Pros and Cons of Currency Trade

Currency trade includes all aspects of buying and selling goods and services with the exchange of currencies at current or determined prices. This is because the foreign market is foreign decentralized or over the counter market for the trading of currencies.

There is high liquidity in this kind of trade and market transparency. The market is dynamic and it operates 24 hours. The dollar is a widely traded currency.

Pros and Cons of Currency Trade

Pros of Currency Trade

  1. Able to use the leverage

In currency trade the parties involved can use leverage in that one party can take something on debt and pay later other than in barter trade.

  1. Profit potential

There is a potential of the seller making a profit from the commodities when the prices are high and this is the reason why many people invest in businesses.

  1. Low transaction costs

The transaction cost in currency is low in that the buyer will only pay for the goods or services he or she is talking directly.

  1. High liquidity

There is a lot of money in circulation in currency trade as compared to barter trade where they do not use money in the trade.

  1. Operates 24 hours

Businesses can run 24 hours a day as opposed to barter trade where the business only takes place within the agreed time.

  1. Accessibility

It is easy for a buyer to access a shop and buy the goods that they are in need as opposed to barter trade whereby the parties involved are to suggest where to meet so that they may exchange their goods.

  1. Simple tax rules

This allows the tax collectors to make calculations of tax easily as they will be sure of the amount of tax that is imposed on the currency.

  1. Fewer fees and commissions

In currency trading there is transparency and this makes it possible for the parties involved not to pay high fees as they should understand why they are paying the fees.

  1. Less price manipulation

As the prices are centralized and they are decided upon by the central committee then the workers are not able to either increase or decrease prices of either the stocks or bonds.

  1. Technical analysis

Forex traders usually obtain profits using technical analysis of the price charts.

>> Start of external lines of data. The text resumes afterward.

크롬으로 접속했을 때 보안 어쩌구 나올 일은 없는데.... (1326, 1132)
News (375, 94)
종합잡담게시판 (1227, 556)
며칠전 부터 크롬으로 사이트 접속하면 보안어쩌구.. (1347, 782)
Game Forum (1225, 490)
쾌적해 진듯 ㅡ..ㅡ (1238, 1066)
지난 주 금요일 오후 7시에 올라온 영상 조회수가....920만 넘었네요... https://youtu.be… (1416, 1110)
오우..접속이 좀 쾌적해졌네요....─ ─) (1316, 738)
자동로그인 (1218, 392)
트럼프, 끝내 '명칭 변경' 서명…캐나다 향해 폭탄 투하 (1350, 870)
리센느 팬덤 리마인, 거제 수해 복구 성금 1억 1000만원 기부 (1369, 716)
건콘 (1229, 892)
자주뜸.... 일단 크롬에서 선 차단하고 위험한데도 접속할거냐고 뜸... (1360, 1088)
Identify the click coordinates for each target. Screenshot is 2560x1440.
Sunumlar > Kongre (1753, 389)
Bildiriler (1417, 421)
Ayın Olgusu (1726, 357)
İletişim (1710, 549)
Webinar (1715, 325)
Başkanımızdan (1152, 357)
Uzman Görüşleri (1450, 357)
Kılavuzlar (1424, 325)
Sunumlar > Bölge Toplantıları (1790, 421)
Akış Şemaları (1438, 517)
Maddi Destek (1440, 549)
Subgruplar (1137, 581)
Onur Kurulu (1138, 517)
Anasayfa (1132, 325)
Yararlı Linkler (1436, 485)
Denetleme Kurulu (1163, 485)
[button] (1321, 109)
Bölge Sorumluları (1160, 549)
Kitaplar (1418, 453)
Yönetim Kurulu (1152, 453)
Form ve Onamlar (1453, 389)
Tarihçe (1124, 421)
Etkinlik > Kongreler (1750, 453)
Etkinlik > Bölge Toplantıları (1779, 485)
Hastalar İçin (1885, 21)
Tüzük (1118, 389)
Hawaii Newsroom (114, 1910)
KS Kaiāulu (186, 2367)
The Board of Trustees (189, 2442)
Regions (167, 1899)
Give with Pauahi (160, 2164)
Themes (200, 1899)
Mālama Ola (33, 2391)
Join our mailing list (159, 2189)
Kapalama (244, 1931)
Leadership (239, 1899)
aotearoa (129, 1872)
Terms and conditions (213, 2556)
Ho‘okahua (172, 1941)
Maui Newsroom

The analysis is based on the history and trend of the market supply and demand.

Cons of Currency Trade

  1. Use of brokers

When a broker is involved in the trading it leads to a lack of transparency and this may make it possible to exploit the buyers.

  1. The long price determination process

The prices are determined centrally and this may take long making the investors change their minds over buying the shares.

  1. Risk factor

The investors carry the burden of losing the money alone as it is individually based trade hence easy for the investors to lose their money.

  1. Fear

The fear factor discourages the investors as they do not know exactly if they are going to earn a profit on the money or lose the whole amount invested.

  1. Availability of scammers

Many scammers are involved in the business and this calls for the investor to be careful about which company to buy the shares from.

  1. It needs knowledge

For one to enter in this type of trade should have adequate knowledge about the trade and how the market operates.

  1. Social trading

One can get wrong information about the trade from social media and this may make someone invest in the wrong company.

  1. The investors have to be updated with market trends

As trading does not stop, the investors have to have up to date information about the market for them to know when it is the right time for them to sell their shares.


After getting the right information about currency trade, one may decide to venture into the business knowing that it can either result in loss or profit.